What the exercise asks: The records are to be copied word for word, and the pictures dropped.
(Beginning of Input)
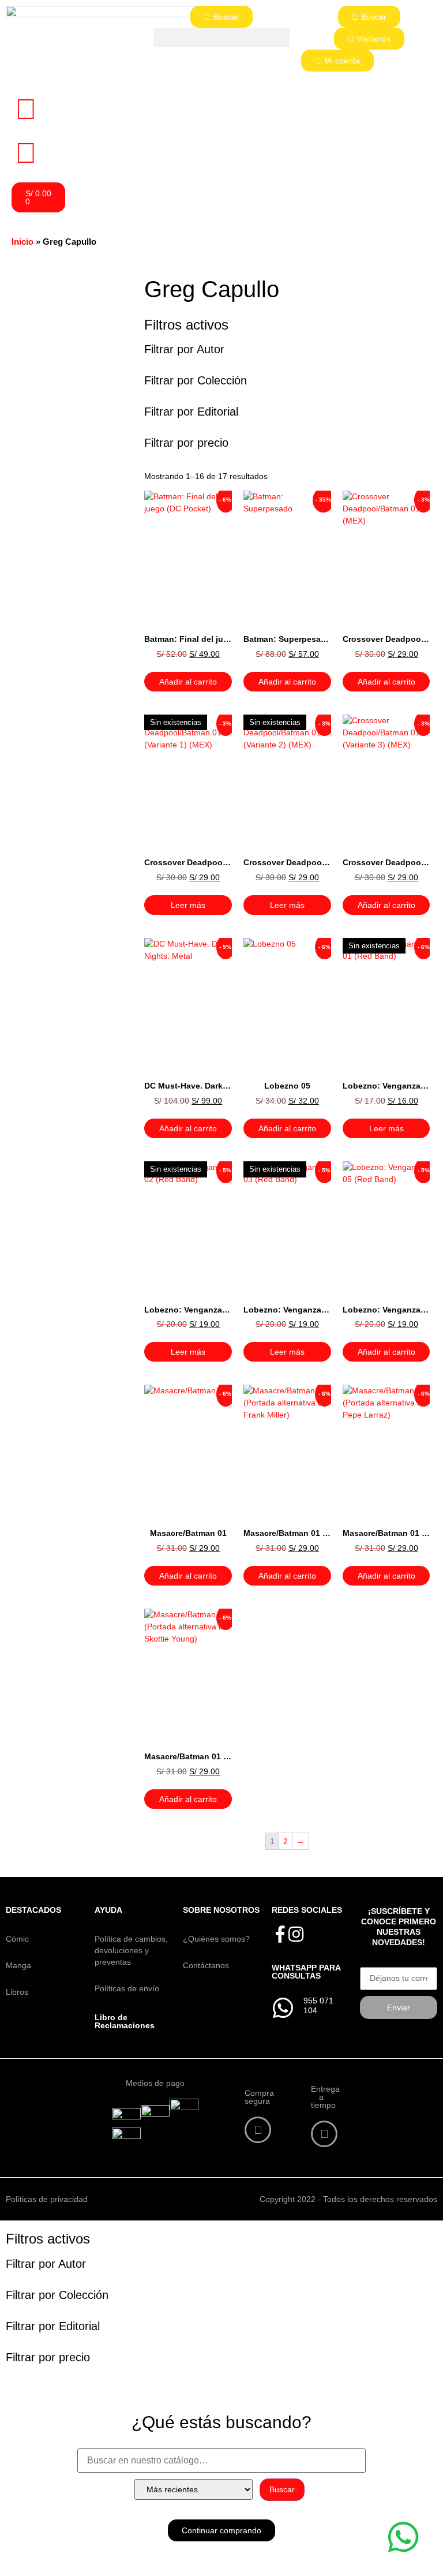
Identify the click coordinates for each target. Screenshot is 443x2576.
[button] (221, 37)
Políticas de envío (127, 1988)
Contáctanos (206, 1965)
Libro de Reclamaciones (125, 2021)
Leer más (188, 905)
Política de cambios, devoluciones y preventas (131, 1950)
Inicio (22, 241)
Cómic (17, 1938)
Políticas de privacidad (47, 2199)
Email (370, 1963)
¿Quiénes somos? (216, 1938)
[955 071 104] (283, 2008)
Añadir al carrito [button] (188, 681)
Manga (18, 1965)
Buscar (282, 2489)
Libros (17, 1992)
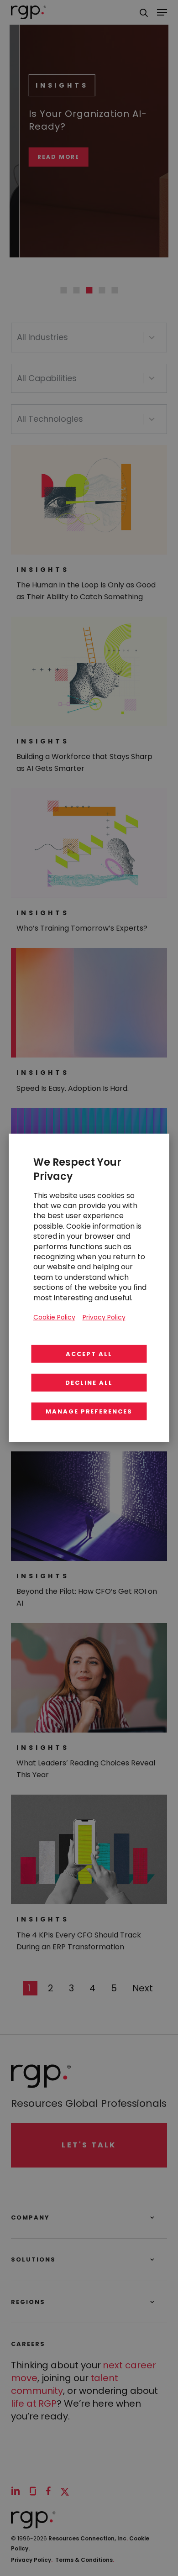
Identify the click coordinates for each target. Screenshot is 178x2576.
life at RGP (34, 2403)
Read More (48, 157)
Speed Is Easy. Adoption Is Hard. (72, 1088)
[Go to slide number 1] (63, 290)
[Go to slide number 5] (114, 290)
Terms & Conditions (84, 2560)
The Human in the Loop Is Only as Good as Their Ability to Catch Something (86, 591)
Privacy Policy (31, 2560)
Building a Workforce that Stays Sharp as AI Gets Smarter (84, 762)
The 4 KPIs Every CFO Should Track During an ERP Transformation (78, 1941)
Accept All (89, 1354)
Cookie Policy (54, 1317)
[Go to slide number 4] (102, 290)
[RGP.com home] (28, 12)
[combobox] (80, 337)
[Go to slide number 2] (76, 290)
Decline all (88, 1382)
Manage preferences (89, 1411)
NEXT (142, 1988)
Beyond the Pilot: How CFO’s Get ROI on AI (86, 1597)
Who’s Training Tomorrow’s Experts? (81, 928)
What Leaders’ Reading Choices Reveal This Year (85, 1769)
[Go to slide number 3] (89, 290)
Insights (52, 85)
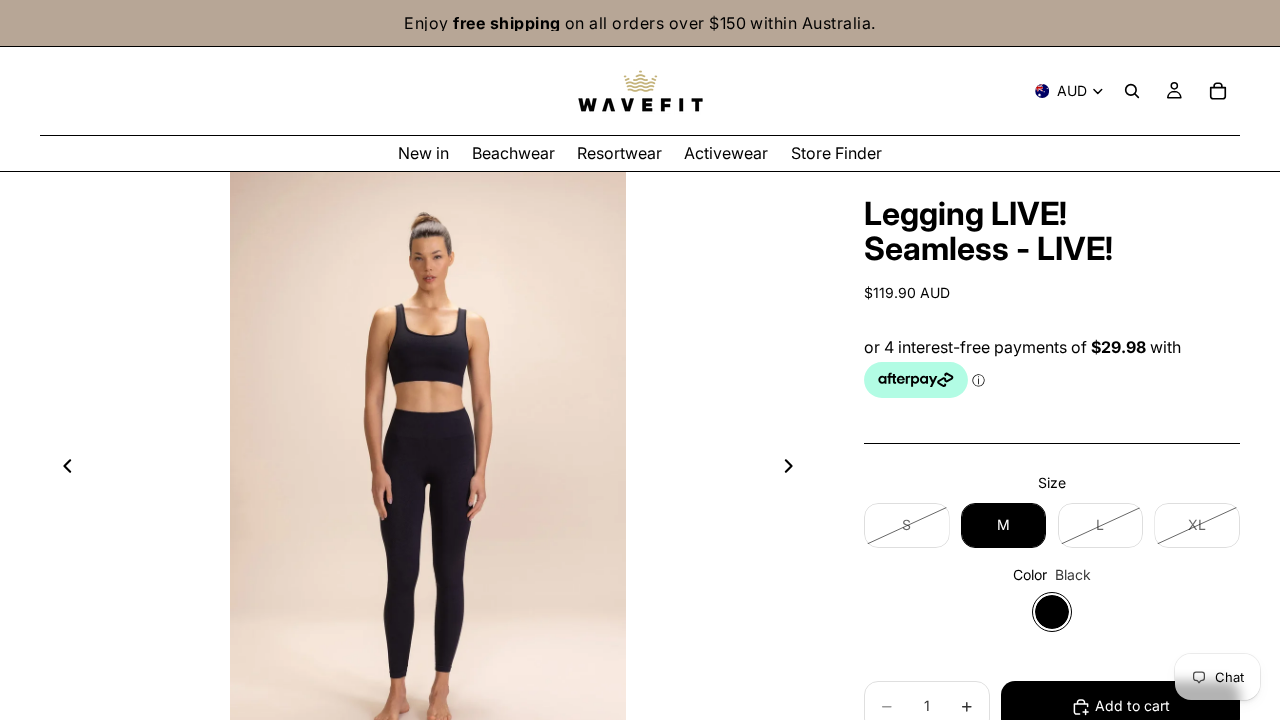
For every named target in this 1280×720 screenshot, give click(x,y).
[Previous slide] (62, 469)
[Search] (1132, 91)
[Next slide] (794, 469)
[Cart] (1218, 91)
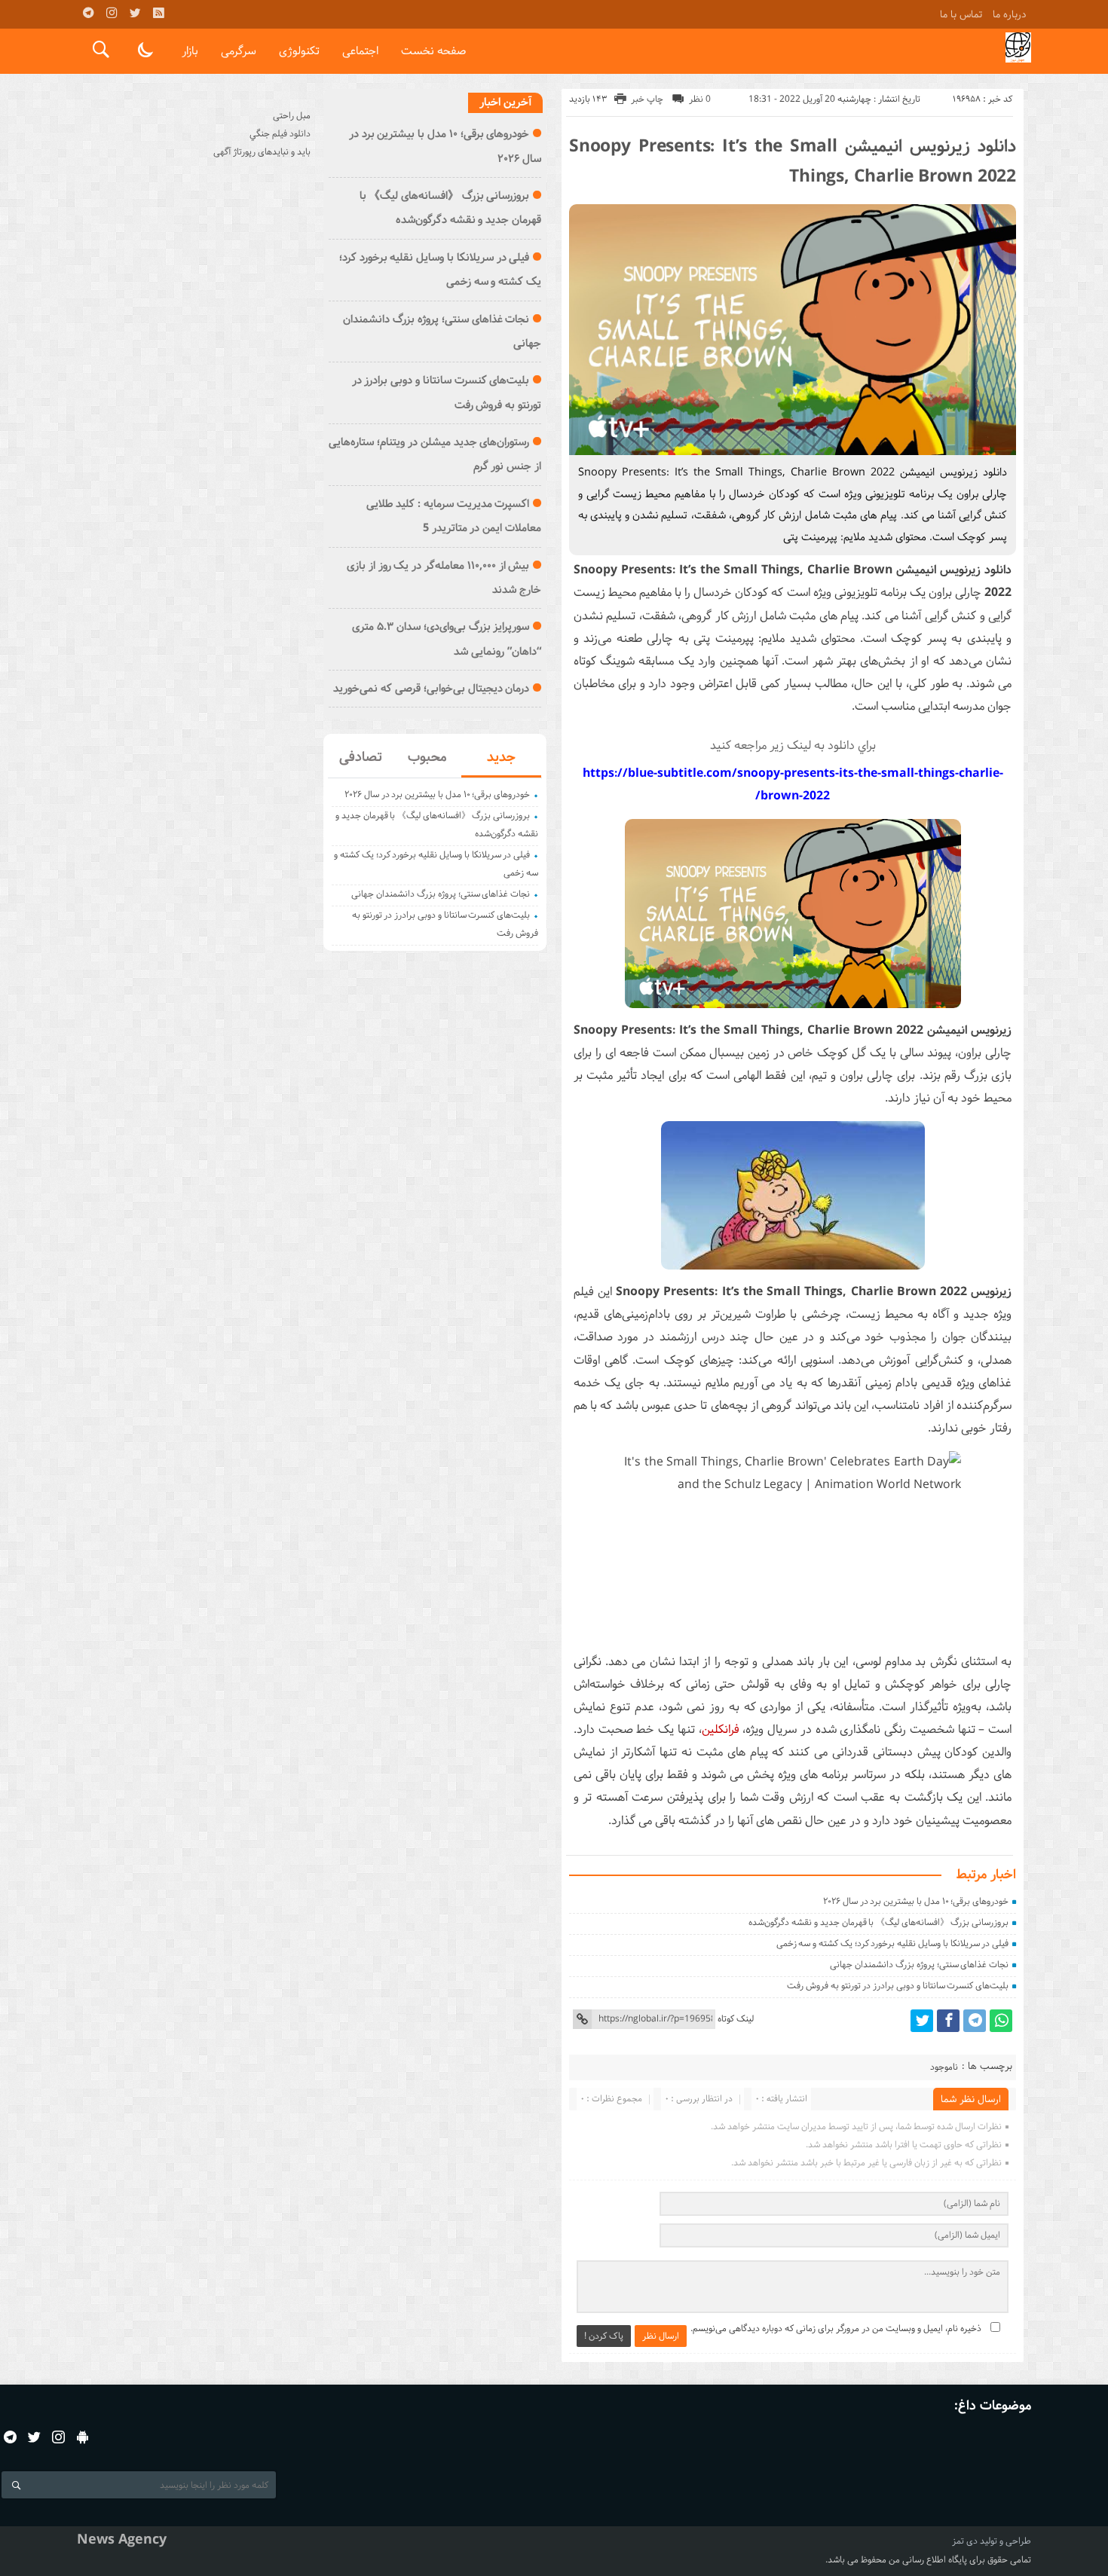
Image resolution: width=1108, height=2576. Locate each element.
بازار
(End of Input)
Written answer:
Identify the click coordinates for each target. Screenshot is 443x2576.
[button] (221, 37)
Políticas de envío (127, 1988)
Contáctanos (206, 1965)
Libro de Reclamaciones (125, 2021)
Leer más (188, 905)
Política de cambios, devoluciones y preventas (131, 1950)
Inicio (22, 241)
Cómic (17, 1938)
Políticas de privacidad (47, 2199)
Email (370, 1963)
¿Quiénes somos? (216, 1938)
[955 071 104] (283, 2008)
Añadir al carrito [button] (188, 681)
Manga (18, 1965)
Buscar (282, 2489)
Libros (17, 1992)
Identify the click coordinates for each target. Screenshot is 178x2576.
life at RGP (34, 2403)
Read More (48, 157)
Speed Is Easy. Adoption Is Hard. (72, 1088)
[Go to slide number 1] (63, 290)
[Go to slide number 5] (114, 290)
Terms & Conditions (84, 2560)
The Human in the Loop Is Only as Good as Their Ability to Catch Something (86, 591)
Privacy Policy (31, 2560)
Building a Workforce that Stays Sharp as AI Gets Smarter (84, 762)
The 4 KPIs Every CFO Should Track During an ERP Transformation (78, 1941)
Accept All (89, 1354)
Cookie Policy (54, 1317)
[Go to slide number 4] (102, 290)
[RGP.com home] (28, 12)
[combobox] (80, 337)
[Go to slide number 2] (76, 290)
Decline all (88, 1382)
Manage preferences (89, 1411)
NEXT (142, 1988)
Beyond the Pilot: How CFO’s Get ROI on AI (86, 1597)
Who’s Training Tomorrow’s Experts? (81, 928)
What Leaders’ Reading Choices Reveal This Year (85, 1769)
[Go to slide number 3] (89, 290)
Insights (52, 85)
For every named target in this 1280×720 screenshot, give click(x,y).
[Previous slide] (62, 469)
[Search] (1132, 91)
[Next slide] (794, 469)
[Cart] (1218, 91)
Image resolution: width=1108, height=2576. Locate each element.
بازار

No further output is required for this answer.